Mamata writes to PM to oppose Centre's move to place 'anti-people' Electricity Bill in Parl

Kolkata: Reiterating her protest against the Centre's fresh move to place the "anti-people" Electricity (Amendment) Bill 2020 in Parliament, Chief Minister Mamata Banerjee on Saturday wrote to Prime Minister Narendra Modi requesting to refrain from initiation of the legislation as "allowing cherry-picking to select private entities cannot be the goal of public policies, particularly the strategic sector like power".
Mentioning her previous letter of June 12 in 2020 to the Prime Minister detailing the "salient pitfalls of the Bill", Banerjee requested the Prime Minister to open up "a broad-based and transparent dialogue on the subject" at the earliest.
It needs a special mention that farmers from Punjab and Haryana have been agitating at the Singhu border protesting against the three contentious farm laws and the proposed Electricity (Amendment) Bill 2020. They apprehend that the growing privatisation of the power sector would lead to an abnormal hike in tariff.
Banerjee, who always fought for farmers' rights, stated in her letter: "I write this letter to re-lodge my protest against the Union government's fresh move to place the much-criticized "Electricity (Amendment) Bill 2020 in Parliament. It was proposed to be moved last year but many of us had underlined the anti-people aspect of the draft legislation and at least I had detailed out all the salient pitfalls of the Bill in a letter to you on 12 June 2020...Now, I am stunned to hear that the Bill is coming back without any consideration for our reservations, and in fact with some graver anti-people features this time."
The Chief Minister also stated the move to be "the centrist design to make the entire State Electricity grid right from the local substation and appendage of the national grid" and the proposed Bill "strikes at the root of the federal structure" with curtailment of the authority of the states in the power sector just to nourish the "crony capitalism".
"The Electricity Act 2003 had struck a fine balance between the Centre and the states in the management of the power sector while the proposed amendment strikes at the root of that federal architecture. The reduction of the role of the state public utility bodies, the unchecked enhancement of the role of private corporate bodies, and the curtailment of the authority of the states in the power sector together imply a sinister design, whereby crony capitalism will get nourishment at the cost of the states, the public sector and the common people at large," Banerjee's letter read.
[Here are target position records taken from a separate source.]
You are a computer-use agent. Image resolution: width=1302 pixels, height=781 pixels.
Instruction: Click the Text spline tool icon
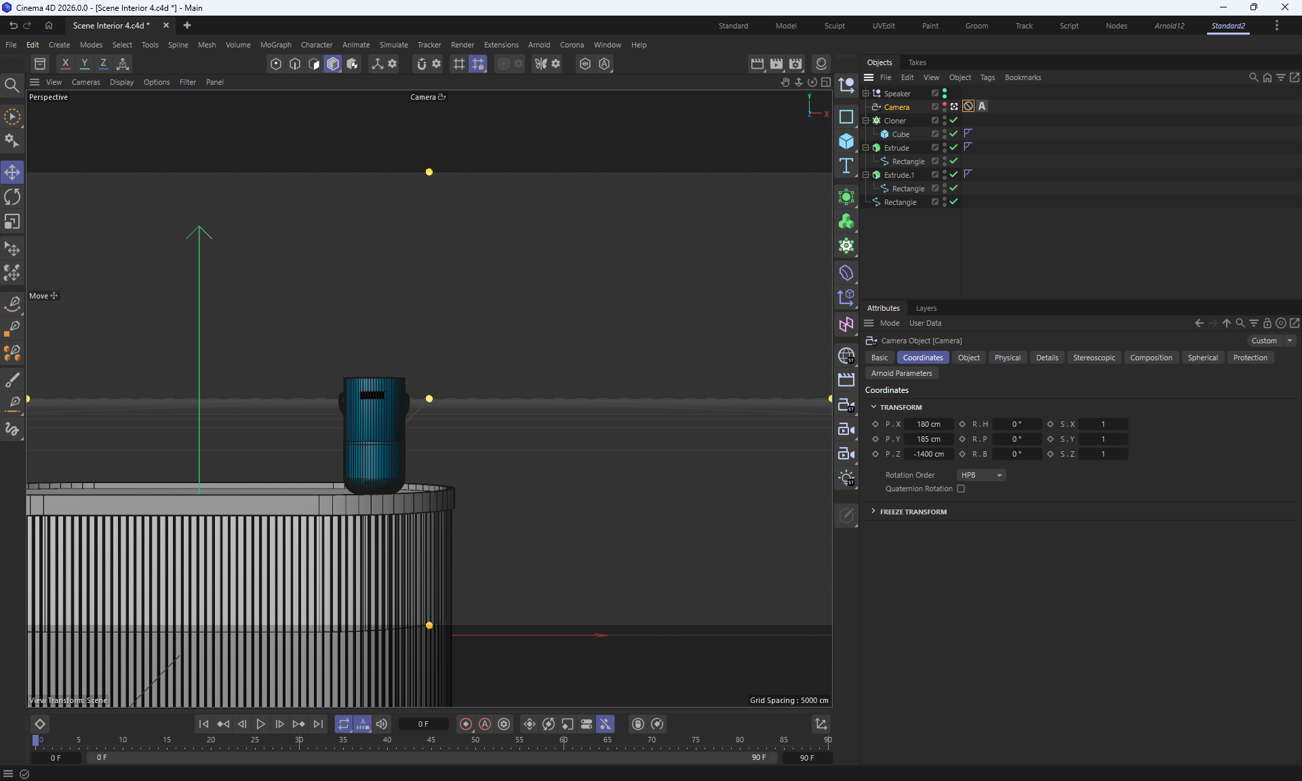pos(846,166)
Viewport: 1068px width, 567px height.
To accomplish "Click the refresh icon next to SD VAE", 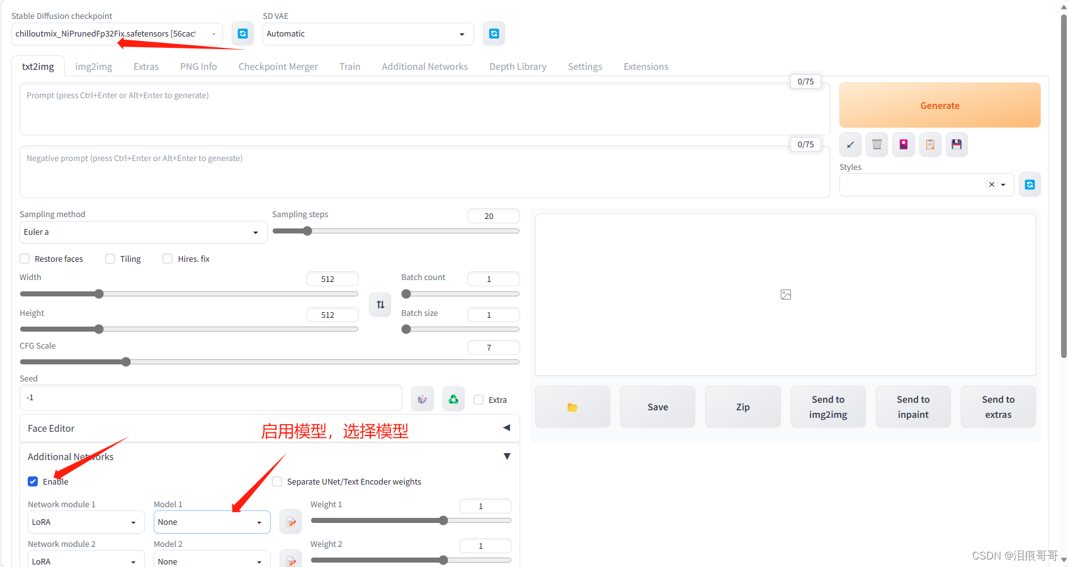I will [494, 33].
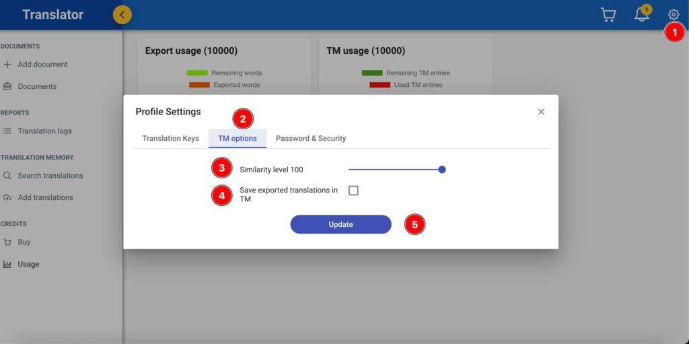
Task: Click the Similarity level slider handle
Action: point(442,170)
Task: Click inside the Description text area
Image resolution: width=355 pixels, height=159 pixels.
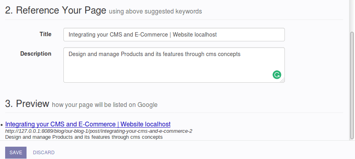Action: tap(174, 65)
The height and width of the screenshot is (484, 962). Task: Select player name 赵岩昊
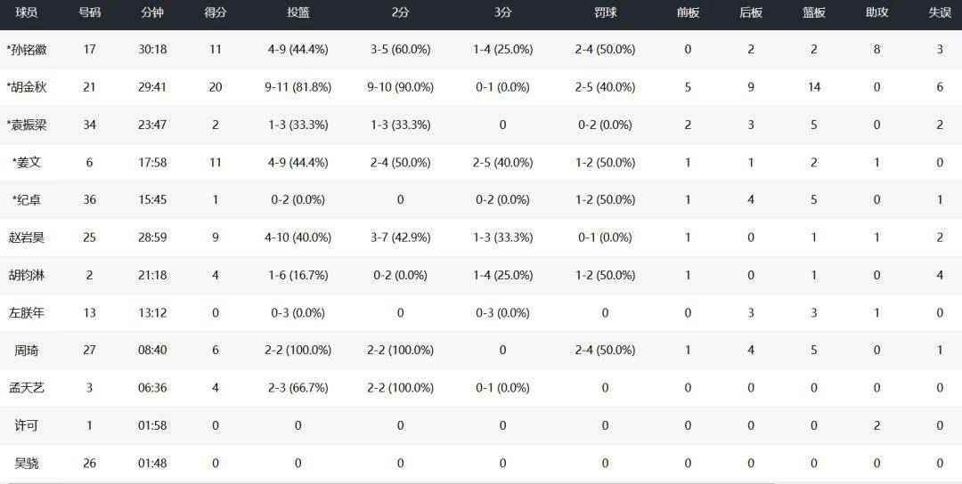(27, 238)
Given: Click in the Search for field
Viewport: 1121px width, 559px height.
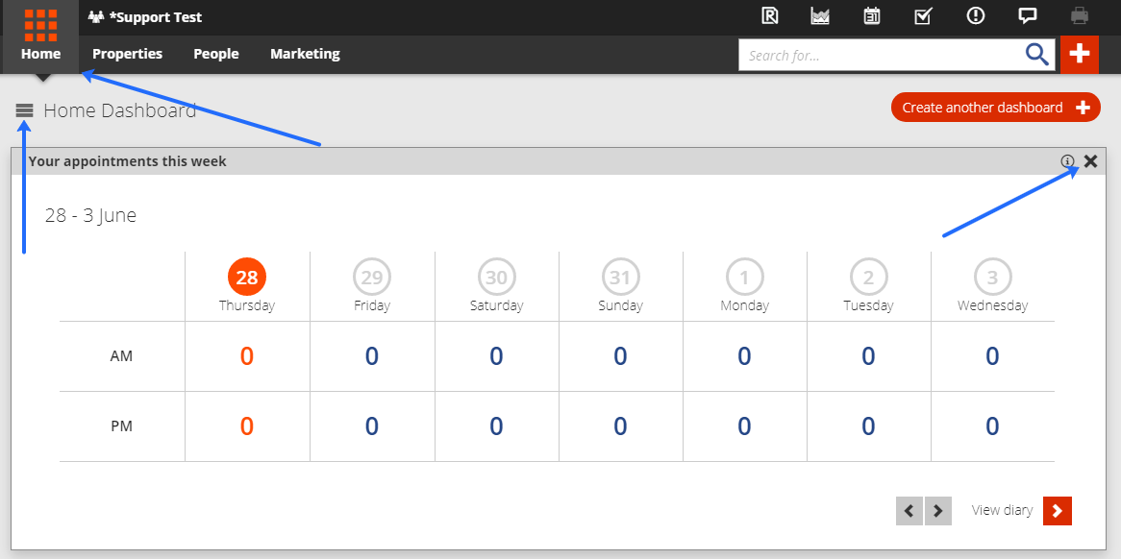Looking at the screenshot, I should 882,55.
She stated: "To summarily recapitulate my arguments as I had conveyed in my earlier letter last year, I reason against the sweeping abdication of the state's pre-eminent role in the power sector" in favour of unregulated and de-licensed private players and "such a laissez faire approach would result in concentration of private profit-focussed utility players in the lucrative urban-industrial segments, while poor and rural consumers would be left to be tended by public sector DISCOMs. In the name of market reforms the state will give up its commanding height and the state PSU will become sick and yelling and air force to serve areas where the corporate body would focus."
Her letter further added: "The avowed objective of the Bill is to provide plural choices to the consumers, even while actually the Bill will finally end up in profiteering by the new service providers through announcements in tariffs and every sector of society will suffer due to increased tariff."